> Work task
Show every line of the data that contains the string "will".

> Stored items

*** Block opens ***

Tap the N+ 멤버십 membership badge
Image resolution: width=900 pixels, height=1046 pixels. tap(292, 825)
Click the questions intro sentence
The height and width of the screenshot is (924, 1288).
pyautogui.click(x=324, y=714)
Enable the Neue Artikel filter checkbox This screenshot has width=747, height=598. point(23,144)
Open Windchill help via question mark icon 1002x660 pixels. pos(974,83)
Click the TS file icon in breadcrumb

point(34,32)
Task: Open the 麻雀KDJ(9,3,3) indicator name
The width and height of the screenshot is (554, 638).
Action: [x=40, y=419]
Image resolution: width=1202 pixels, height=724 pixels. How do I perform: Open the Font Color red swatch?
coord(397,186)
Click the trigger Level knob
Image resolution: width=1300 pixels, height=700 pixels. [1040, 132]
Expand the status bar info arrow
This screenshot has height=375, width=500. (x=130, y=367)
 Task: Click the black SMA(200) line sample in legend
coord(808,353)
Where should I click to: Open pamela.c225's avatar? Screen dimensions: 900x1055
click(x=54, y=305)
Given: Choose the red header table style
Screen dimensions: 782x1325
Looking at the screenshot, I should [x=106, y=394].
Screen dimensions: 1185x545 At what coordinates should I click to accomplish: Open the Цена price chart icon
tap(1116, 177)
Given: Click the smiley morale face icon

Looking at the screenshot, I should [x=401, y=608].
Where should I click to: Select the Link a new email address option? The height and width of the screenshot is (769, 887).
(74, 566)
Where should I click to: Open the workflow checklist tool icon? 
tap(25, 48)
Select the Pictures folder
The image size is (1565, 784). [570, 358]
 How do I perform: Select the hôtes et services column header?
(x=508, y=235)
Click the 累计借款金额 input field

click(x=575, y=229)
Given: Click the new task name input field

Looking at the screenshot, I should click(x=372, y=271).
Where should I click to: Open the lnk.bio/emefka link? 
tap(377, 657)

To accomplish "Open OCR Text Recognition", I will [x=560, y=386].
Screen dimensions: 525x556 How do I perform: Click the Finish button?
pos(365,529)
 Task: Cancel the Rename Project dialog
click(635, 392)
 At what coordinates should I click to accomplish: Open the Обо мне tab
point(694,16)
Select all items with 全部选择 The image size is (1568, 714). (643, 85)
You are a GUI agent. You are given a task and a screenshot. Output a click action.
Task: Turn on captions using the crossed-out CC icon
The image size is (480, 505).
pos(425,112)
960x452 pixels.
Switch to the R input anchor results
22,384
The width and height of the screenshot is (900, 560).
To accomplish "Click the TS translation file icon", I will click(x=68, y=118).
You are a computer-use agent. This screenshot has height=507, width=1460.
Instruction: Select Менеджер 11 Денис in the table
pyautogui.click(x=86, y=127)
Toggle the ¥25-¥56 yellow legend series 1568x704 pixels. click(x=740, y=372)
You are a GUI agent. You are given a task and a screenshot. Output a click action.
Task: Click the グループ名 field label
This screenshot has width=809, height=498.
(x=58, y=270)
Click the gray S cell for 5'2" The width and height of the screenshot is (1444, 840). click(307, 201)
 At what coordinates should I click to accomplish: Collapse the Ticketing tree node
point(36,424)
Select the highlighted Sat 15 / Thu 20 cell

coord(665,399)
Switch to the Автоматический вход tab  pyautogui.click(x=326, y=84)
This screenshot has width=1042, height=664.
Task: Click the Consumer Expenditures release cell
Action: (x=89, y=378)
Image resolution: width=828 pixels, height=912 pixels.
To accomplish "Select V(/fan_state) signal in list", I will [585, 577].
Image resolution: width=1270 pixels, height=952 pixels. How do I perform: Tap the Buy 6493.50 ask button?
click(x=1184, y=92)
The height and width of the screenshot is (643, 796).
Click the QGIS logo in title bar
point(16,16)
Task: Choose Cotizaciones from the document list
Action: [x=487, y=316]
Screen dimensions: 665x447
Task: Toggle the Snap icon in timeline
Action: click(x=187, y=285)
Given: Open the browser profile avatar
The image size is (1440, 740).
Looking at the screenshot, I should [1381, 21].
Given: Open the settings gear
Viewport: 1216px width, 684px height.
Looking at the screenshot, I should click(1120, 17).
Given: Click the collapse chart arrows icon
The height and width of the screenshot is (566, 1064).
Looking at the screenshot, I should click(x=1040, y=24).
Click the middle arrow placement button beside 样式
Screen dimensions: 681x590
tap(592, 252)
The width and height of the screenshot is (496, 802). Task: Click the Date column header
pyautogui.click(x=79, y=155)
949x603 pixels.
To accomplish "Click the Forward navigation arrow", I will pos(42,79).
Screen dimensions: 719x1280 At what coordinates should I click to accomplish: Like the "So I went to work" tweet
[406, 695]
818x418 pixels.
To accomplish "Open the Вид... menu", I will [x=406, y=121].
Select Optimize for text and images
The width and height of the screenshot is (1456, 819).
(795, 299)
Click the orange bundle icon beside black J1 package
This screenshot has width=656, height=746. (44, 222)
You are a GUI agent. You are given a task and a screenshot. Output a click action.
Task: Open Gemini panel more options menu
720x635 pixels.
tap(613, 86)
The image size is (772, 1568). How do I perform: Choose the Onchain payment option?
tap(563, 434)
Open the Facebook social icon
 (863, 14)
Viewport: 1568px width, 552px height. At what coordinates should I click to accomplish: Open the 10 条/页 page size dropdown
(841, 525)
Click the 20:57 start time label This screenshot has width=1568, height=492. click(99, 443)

*** Block closes ***

> Answer space
To accomplish "Open OCR Text Recognition", I will [x=560, y=386].
To accomplish "Click the TS translation file icon", I will click(x=68, y=118).
To accomplish "Select V(/fan_state) signal in list", I will [585, 577].
To accomplish "Click the Forward navigation arrow", I will pos(42,79).
To accomplish "Open the Вид... menu", I will [x=406, y=121].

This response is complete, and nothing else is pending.